Utilisant une fois de plus ses grands talents de négociateur, Brian Mulroney est parvenu à convaincre les dirigeants de nombreux pays à faire pression sur les dirigeants de l’Afrique du Sud, ce qui a mené à la libération de Nelson Mandela après 27 ans d’emprisonnement, à la fin de l’apartheid et à l’accession de Mandela à la Présidence de son pays.

Ce dernier a été à ce point reconnaissant à l’égard de Brian Mulroney que c’est au Canada qu’il a effectué son premier voyage à l’extérieur de son pays après son accession au pouvoir.

Je pourrais mentionner de nombreuses autres réalisations mises de l’avant par Brian Mulroney durant ses 10 ans au pouvoir, mais celles mentionnées précédemment dans cette chronique suffisent à démontrer l’envergure de l’homme.

Évidemment, le bilan de Mulroney n’est pas blanc comme neige. On se souvient aussi des débats soulevés par les révélations faisant état que Brian Mulroney avait touché des sommes au comptant de 225 000 $ à 300 000 $ sans prendre le soin de déclarer ces revenus au fisc. Divers recours judiciaires ont eu lieu et, en 2010, un tribunal concluait que Mulroney avait enfreint son code d’éthique. Finalement, Brian Mulroney reconnaîtra qu’il s’agissait de sa part d’une erreur.

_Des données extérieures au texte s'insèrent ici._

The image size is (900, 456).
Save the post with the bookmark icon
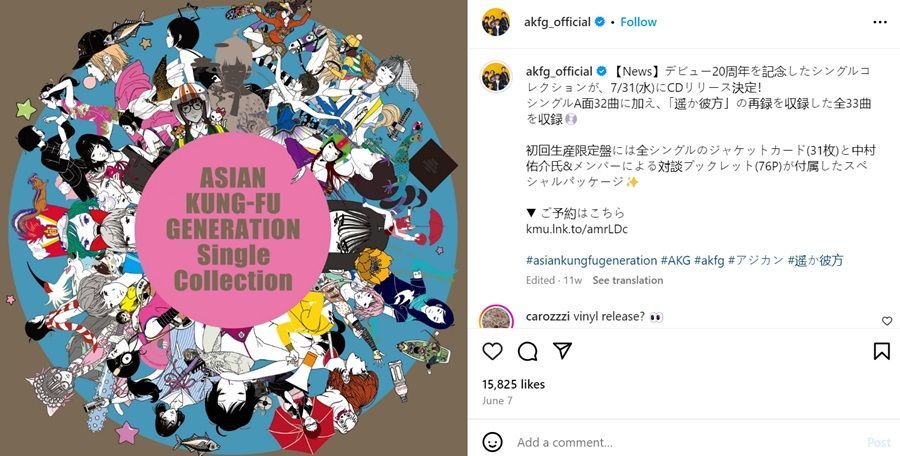pyautogui.click(x=882, y=351)
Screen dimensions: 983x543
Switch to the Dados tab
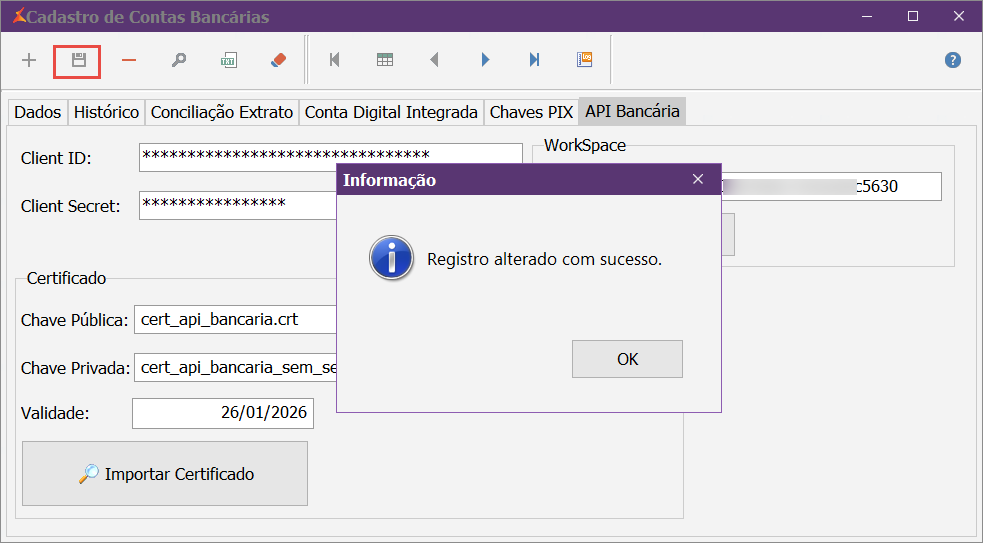tap(38, 112)

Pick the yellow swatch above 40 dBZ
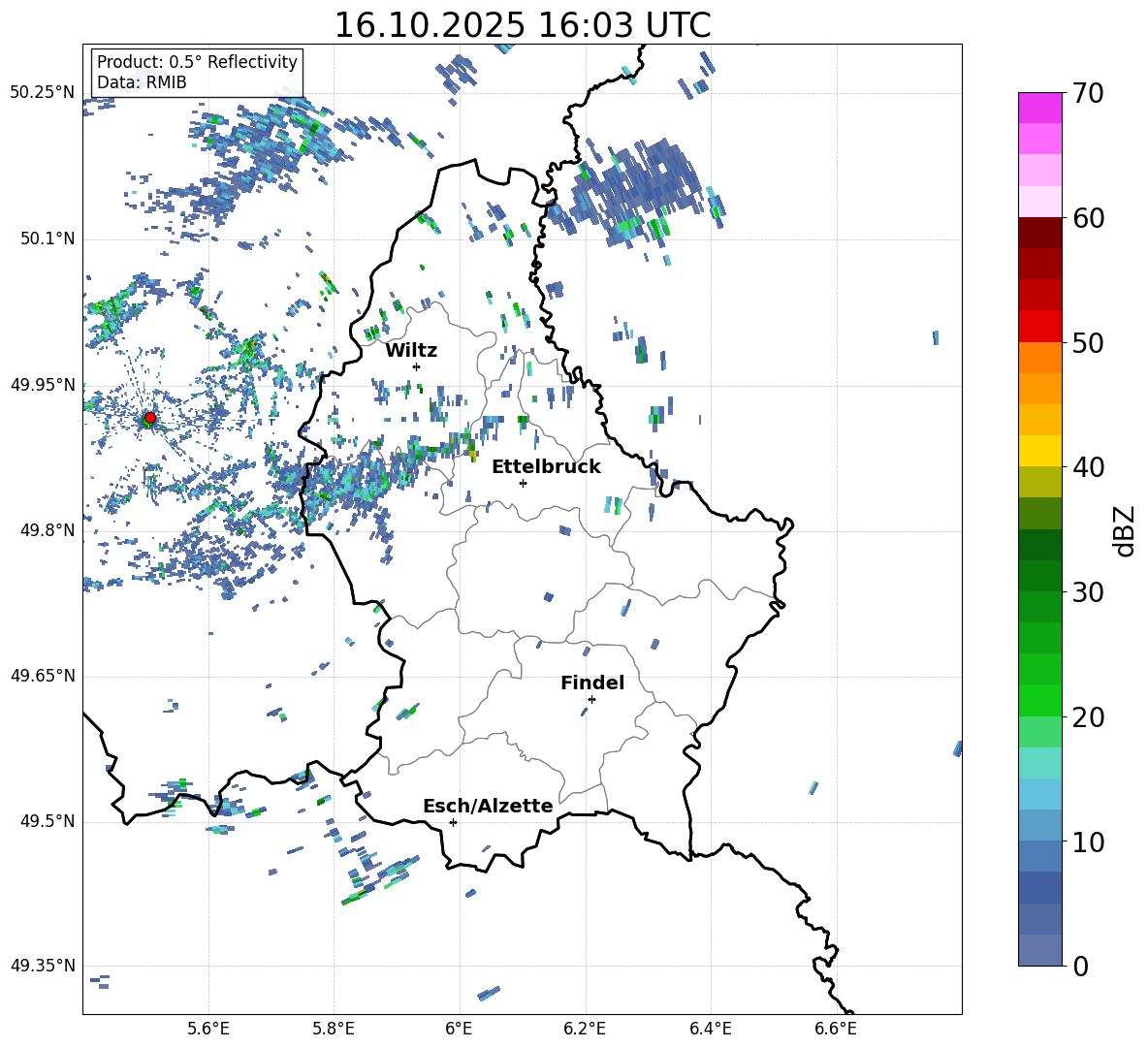click(1040, 450)
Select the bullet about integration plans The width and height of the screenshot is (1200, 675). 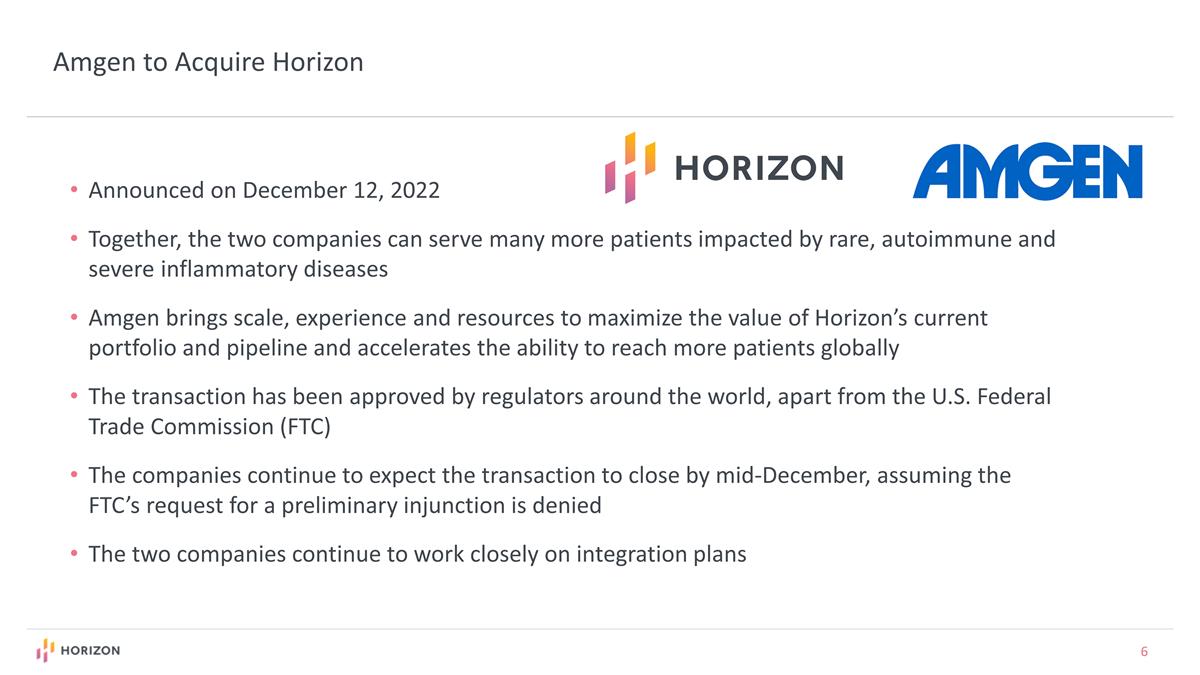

Cette tache dans son dossier demeurera, mais cela ne sera pas suffisant pour ternir le bilan de cet homme politique qui a su s’élever au-dessus de ses intérêts personnels et se comporter, durant ses années au pouvoir, comme un chef d’état et non comme un simple chef de parti. 

Malheureusement, il s’agit là d’une race en voie d’extinction.